_Instructions to follow_
On every line of the listing, check for "computer"; copy the lines that have it.

_Extracted information_
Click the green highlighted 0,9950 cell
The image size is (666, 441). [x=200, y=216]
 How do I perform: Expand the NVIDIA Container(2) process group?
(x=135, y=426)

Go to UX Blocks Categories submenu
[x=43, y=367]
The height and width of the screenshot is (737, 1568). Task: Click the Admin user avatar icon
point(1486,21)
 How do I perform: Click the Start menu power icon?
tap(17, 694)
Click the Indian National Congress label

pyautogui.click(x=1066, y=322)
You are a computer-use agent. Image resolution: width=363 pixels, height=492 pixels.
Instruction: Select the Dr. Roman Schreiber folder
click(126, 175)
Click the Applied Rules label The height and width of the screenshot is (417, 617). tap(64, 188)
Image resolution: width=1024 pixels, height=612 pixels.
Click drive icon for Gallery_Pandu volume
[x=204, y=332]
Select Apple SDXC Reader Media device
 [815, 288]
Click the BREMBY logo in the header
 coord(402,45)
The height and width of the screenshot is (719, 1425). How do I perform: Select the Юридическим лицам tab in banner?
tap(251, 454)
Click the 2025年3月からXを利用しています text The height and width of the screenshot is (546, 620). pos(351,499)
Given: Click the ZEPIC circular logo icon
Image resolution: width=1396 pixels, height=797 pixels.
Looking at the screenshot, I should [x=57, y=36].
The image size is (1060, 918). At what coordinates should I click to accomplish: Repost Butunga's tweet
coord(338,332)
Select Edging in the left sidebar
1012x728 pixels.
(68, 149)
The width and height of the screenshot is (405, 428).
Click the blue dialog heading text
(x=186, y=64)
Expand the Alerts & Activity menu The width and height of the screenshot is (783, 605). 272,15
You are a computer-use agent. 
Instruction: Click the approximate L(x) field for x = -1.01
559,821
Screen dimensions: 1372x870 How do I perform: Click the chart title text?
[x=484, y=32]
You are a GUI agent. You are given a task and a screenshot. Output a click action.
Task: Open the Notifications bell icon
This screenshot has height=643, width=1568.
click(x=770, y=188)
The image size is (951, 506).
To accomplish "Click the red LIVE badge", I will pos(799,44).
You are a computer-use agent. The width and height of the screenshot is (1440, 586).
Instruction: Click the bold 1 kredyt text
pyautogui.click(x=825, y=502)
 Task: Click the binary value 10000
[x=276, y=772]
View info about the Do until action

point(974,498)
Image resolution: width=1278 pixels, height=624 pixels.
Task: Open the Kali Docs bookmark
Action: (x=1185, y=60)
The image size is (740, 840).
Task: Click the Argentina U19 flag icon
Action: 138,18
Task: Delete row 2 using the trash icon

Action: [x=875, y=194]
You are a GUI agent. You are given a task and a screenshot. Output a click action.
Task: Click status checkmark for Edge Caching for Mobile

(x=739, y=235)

_Answer space_
You are a computer-use agent. Image resolution: width=363 pixels, height=492 pixels.
You are a computer-use agent. 
You are a computer-use agent. The width and height of the screenshot is (1440, 586).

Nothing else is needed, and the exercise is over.